Extracted entries
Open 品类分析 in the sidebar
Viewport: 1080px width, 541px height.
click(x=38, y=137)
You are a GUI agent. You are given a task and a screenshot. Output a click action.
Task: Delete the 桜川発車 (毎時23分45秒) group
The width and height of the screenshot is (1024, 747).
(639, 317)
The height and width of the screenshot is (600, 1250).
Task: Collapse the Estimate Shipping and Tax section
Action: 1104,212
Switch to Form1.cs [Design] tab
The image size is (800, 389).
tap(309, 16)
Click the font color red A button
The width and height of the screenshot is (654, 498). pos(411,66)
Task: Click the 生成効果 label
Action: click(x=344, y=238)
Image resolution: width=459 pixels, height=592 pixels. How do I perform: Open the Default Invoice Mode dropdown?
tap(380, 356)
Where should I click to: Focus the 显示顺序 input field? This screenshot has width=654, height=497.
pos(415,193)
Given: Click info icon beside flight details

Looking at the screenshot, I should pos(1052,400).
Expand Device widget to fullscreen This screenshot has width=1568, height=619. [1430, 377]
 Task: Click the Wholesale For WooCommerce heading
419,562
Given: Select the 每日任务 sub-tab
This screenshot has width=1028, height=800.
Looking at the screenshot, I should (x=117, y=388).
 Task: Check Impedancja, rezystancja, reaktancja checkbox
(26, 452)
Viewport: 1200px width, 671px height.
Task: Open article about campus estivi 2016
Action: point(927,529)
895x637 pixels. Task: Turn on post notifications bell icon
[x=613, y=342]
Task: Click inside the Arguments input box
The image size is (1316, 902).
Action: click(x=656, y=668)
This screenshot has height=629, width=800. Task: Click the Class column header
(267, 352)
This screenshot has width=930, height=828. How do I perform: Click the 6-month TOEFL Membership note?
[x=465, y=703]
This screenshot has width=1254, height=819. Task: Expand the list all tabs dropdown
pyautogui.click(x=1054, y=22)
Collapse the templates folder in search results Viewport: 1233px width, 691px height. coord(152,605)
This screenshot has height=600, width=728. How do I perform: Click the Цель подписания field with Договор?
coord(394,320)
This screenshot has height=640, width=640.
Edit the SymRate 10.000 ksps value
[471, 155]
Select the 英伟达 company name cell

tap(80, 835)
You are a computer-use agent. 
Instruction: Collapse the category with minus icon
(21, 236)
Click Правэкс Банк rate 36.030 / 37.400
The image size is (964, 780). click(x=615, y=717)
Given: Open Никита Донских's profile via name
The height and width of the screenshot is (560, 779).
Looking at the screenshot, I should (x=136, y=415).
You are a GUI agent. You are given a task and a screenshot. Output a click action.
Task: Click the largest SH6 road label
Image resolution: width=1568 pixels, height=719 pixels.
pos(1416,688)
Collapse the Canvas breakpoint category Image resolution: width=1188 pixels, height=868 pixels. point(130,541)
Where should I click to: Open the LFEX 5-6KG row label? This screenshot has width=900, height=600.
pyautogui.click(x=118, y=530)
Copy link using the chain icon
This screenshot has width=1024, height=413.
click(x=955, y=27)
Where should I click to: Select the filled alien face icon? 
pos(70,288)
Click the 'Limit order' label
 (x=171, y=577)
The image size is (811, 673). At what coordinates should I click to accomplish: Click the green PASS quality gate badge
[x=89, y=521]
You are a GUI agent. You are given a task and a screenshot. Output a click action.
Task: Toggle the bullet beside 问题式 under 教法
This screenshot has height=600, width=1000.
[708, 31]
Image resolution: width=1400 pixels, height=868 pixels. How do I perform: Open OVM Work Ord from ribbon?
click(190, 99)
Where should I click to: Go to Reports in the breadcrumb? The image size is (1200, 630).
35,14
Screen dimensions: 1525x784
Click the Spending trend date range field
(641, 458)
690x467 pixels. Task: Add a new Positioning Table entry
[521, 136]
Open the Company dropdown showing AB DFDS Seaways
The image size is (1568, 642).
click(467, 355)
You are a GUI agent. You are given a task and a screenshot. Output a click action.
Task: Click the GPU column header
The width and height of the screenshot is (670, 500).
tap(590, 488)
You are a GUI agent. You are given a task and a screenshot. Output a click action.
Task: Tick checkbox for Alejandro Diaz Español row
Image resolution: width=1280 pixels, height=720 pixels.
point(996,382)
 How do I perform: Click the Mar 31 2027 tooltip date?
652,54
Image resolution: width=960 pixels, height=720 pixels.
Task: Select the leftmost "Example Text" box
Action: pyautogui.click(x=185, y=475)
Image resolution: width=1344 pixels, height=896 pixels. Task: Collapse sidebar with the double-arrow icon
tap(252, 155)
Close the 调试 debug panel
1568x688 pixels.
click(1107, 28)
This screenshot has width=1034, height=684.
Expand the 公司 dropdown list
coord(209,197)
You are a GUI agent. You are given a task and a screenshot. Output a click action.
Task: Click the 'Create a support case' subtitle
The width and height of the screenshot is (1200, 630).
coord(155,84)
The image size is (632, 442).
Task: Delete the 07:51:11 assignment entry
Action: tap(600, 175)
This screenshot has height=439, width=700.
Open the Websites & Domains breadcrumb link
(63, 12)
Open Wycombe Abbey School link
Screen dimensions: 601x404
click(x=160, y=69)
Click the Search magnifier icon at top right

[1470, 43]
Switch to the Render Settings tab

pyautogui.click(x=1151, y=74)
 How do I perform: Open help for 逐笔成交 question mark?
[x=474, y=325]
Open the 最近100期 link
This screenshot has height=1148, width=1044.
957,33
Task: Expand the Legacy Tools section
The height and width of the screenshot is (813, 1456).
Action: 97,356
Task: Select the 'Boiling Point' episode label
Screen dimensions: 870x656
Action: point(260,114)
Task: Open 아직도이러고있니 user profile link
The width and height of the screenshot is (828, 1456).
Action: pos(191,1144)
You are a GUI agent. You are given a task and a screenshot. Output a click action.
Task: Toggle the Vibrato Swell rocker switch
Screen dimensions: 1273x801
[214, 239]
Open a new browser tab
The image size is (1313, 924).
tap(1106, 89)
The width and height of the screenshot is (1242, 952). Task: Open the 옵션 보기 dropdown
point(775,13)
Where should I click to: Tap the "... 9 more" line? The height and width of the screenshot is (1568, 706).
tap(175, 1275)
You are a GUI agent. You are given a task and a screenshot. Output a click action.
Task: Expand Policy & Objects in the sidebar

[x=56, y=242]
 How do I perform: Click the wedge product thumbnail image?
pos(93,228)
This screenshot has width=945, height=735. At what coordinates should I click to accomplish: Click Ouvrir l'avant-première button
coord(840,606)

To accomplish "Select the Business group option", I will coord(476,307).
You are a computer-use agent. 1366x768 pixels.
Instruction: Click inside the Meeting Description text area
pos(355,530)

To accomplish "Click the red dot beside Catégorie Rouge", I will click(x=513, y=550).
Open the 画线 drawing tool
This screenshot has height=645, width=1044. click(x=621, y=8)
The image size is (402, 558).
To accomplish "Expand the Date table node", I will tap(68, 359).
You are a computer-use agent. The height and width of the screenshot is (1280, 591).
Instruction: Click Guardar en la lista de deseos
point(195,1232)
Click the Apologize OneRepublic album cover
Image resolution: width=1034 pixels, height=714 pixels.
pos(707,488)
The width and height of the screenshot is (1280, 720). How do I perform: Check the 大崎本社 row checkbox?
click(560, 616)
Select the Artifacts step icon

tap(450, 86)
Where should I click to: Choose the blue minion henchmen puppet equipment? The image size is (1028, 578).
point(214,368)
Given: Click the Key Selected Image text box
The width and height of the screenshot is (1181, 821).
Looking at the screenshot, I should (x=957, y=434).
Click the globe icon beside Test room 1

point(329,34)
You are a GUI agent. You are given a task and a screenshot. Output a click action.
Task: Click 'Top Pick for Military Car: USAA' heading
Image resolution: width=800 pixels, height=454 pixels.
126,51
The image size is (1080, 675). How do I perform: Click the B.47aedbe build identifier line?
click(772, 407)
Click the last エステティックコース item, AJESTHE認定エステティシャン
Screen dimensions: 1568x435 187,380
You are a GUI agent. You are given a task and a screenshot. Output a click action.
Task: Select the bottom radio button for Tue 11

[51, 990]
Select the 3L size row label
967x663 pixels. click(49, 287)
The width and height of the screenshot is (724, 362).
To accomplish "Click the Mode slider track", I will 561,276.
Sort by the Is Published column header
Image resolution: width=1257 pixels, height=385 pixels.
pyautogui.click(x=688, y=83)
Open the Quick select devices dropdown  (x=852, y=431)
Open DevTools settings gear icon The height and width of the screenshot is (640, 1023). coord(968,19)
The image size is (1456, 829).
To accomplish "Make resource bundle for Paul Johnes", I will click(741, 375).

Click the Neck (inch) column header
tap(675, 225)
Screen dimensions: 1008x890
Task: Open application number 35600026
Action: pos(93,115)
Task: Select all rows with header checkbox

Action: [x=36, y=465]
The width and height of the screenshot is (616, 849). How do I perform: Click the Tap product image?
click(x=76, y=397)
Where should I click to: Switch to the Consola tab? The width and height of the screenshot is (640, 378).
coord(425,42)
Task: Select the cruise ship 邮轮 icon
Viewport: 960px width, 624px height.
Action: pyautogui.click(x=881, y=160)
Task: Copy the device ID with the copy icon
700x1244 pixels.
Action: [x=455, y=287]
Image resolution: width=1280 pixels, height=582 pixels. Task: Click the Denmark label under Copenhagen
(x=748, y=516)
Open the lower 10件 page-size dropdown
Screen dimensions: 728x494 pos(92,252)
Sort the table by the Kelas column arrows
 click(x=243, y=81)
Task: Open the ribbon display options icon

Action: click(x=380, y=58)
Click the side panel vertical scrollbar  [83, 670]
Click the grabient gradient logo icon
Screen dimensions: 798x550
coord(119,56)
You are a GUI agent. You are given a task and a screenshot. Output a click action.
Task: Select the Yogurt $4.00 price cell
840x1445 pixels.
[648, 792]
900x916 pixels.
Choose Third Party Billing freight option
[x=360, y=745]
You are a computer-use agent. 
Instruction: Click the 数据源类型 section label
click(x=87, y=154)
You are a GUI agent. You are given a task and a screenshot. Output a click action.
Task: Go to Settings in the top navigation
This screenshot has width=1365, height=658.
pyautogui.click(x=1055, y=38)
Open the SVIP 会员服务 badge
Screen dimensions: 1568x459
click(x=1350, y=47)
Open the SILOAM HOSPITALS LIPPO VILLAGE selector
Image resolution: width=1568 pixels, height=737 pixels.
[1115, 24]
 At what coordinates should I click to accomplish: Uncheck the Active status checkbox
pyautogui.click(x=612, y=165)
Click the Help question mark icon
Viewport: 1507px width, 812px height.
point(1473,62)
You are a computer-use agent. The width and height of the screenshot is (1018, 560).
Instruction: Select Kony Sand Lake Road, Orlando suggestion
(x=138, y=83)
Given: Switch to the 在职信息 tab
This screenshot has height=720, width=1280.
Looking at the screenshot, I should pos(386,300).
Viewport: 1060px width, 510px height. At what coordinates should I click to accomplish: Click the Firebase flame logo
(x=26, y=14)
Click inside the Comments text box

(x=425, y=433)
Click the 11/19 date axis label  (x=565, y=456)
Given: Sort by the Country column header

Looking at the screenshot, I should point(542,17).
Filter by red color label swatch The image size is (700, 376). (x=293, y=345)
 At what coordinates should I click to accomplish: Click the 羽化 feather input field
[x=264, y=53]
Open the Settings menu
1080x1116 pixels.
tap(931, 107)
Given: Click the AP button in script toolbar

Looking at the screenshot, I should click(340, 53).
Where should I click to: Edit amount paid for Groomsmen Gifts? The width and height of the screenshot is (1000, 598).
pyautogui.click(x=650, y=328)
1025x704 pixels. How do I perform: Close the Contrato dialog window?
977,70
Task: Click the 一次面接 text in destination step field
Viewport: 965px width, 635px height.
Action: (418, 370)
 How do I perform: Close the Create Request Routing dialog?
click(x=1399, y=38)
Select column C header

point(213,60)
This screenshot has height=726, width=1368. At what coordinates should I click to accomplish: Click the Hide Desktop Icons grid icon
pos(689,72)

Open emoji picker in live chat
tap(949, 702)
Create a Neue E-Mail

What you need to do
All lines with the string "computer" must be copied from the data.

Your response
You are a computer-use agent. 
You are a computer-use agent. 1366x768 pixels.
You are a computer-use agent. The height and width of the screenshot is (1280, 591).
You are a computer-use agent. 
You are a computer-use agent. The width and height of the screenshot is (1018, 560).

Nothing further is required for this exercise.